── Data to process

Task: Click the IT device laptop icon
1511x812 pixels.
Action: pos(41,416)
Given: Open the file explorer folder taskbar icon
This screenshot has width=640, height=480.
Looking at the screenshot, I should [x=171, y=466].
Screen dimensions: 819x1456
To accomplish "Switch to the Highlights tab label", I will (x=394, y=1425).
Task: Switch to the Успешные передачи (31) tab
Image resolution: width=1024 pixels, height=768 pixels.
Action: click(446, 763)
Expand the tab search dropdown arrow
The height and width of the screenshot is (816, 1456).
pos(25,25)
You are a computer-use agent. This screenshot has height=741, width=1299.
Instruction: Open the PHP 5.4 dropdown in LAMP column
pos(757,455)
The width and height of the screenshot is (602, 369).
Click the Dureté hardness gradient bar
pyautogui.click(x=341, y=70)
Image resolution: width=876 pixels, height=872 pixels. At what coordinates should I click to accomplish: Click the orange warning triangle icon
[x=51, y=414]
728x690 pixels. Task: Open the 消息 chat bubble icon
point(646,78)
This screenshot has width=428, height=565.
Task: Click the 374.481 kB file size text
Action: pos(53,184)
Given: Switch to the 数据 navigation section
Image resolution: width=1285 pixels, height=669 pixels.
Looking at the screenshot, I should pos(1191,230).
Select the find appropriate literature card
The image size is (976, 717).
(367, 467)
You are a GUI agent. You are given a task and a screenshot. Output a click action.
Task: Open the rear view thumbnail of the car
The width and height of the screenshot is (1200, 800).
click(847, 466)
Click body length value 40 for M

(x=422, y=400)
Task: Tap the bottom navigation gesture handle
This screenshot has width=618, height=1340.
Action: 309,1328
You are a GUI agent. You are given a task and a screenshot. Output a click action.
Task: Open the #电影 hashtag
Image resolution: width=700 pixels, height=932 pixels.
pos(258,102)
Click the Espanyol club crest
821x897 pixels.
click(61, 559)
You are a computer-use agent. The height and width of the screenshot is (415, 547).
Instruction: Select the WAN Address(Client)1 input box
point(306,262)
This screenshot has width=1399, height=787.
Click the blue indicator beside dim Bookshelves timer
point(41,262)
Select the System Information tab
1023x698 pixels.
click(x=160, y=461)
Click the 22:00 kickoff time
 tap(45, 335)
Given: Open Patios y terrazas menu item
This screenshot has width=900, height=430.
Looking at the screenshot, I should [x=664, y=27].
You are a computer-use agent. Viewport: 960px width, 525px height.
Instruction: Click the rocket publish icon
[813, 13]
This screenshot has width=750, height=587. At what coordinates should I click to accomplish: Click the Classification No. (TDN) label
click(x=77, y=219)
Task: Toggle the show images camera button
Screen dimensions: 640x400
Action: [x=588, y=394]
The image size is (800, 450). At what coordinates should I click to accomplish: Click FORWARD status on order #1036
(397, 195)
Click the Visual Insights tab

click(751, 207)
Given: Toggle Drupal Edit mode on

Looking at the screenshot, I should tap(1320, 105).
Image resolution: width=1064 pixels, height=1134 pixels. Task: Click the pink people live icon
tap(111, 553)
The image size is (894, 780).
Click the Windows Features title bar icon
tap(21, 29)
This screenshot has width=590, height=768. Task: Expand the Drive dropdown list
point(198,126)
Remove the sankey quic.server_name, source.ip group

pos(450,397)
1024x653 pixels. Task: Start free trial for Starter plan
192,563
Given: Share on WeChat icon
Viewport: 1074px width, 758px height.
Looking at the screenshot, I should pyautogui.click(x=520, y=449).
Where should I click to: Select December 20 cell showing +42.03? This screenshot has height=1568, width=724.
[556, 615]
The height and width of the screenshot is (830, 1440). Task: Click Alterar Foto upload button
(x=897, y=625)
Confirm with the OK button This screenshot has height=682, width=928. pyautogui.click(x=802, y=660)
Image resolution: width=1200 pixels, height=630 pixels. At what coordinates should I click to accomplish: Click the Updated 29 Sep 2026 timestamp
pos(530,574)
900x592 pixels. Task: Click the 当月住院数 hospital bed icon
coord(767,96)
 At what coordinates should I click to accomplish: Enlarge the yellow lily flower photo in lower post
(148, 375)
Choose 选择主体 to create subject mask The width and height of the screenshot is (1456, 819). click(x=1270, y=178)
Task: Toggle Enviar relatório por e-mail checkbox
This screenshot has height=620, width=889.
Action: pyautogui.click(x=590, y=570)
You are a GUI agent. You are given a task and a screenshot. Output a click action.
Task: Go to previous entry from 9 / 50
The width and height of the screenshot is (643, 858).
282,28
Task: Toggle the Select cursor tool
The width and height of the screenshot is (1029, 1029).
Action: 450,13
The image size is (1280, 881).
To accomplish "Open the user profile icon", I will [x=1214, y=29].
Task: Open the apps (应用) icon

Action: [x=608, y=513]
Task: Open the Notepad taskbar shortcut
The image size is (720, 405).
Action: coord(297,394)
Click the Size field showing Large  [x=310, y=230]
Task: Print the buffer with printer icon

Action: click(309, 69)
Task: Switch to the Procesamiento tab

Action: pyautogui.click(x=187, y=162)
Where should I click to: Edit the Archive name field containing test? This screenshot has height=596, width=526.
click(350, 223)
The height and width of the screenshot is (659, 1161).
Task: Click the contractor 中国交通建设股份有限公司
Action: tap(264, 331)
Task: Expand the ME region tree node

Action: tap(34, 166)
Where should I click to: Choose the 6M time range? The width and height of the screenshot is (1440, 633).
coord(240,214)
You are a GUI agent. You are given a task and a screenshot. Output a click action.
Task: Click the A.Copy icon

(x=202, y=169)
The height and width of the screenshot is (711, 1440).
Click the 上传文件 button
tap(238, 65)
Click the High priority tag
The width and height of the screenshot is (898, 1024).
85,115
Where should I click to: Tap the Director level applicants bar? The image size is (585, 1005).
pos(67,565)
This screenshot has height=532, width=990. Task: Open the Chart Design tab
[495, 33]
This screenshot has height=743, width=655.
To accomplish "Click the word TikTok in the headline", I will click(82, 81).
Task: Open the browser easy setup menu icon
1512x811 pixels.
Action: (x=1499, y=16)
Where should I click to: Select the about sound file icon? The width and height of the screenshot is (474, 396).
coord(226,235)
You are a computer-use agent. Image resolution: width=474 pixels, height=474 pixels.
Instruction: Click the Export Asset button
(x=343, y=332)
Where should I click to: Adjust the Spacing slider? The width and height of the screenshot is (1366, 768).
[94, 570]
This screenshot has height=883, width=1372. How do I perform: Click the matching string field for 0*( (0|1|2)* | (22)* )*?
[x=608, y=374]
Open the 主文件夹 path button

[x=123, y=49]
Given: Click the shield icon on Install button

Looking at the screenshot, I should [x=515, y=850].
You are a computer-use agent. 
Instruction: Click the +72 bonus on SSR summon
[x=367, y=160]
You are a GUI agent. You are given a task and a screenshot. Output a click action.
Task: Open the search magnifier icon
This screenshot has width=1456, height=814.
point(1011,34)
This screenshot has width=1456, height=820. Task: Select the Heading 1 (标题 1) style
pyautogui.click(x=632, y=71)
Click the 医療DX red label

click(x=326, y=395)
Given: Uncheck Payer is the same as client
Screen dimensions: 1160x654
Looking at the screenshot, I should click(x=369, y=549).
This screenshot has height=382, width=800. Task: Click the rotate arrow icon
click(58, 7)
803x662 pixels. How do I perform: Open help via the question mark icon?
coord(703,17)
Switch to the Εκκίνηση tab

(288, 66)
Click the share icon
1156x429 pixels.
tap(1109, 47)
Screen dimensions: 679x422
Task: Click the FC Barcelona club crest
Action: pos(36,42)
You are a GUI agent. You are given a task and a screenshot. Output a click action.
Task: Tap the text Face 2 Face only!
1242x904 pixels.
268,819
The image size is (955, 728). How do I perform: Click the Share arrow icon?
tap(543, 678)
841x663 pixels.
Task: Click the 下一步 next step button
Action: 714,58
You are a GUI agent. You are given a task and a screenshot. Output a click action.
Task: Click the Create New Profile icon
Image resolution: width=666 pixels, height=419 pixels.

────

→ Task to carry out
Proceeding from the line containing "Viewport: 1074px width, 758px height." through the line containing "Choose 选择主体 to", transcribe the lines above exactly, both end lines included.

→ Solution for this exercise
Viewport: 1074px width, 758px height.
Looking at the screenshot, I should pyautogui.click(x=520, y=449).
Where should I click to: Select December 20 cell showing +42.03? This screenshot has height=1568, width=724.
[556, 615]
The height and width of the screenshot is (830, 1440). Task: Click Alterar Foto upload button
(x=897, y=625)
Confirm with the OK button This screenshot has height=682, width=928. pyautogui.click(x=802, y=660)
Image resolution: width=1200 pixels, height=630 pixels. At what coordinates should I click to accomplish: Click the Updated 29 Sep 2026 timestamp
pos(530,574)
900x592 pixels. Task: Click the 当月住院数 hospital bed icon
coord(767,96)
 At what coordinates should I click to accomplish: Enlarge the yellow lily flower photo in lower post
(148, 375)
Choose 选择主体 to create subject mask The width and height of the screenshot is (1456, 819). click(x=1270, y=178)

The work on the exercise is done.